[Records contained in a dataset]
- - -

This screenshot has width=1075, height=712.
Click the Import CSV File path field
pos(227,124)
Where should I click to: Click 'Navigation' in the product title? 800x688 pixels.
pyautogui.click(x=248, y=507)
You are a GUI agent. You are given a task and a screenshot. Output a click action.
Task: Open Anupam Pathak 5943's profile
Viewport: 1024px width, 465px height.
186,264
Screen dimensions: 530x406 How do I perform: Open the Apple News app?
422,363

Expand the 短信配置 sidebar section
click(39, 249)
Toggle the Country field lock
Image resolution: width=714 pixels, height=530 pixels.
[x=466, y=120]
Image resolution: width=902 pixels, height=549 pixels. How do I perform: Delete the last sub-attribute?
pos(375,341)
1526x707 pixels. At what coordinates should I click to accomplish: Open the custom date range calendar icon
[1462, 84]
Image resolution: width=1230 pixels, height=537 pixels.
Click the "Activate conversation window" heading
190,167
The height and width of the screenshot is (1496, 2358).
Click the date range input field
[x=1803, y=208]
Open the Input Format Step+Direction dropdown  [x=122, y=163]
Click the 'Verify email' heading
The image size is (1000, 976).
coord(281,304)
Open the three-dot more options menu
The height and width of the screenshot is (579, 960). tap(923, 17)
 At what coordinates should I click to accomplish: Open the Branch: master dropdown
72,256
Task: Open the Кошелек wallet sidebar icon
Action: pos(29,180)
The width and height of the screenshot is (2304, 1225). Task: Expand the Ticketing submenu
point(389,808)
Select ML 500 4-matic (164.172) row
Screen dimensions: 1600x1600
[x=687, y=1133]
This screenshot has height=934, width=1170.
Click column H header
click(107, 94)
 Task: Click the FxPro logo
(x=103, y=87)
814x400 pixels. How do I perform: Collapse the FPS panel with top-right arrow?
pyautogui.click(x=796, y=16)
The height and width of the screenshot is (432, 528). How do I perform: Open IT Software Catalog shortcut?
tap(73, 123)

- - -

# Exercise directions
Every line in the data above that includes the word "This" should be copied.

# Problem solution
This screenshot has width=1075, height=712.
This screenshot has height=934, width=1170.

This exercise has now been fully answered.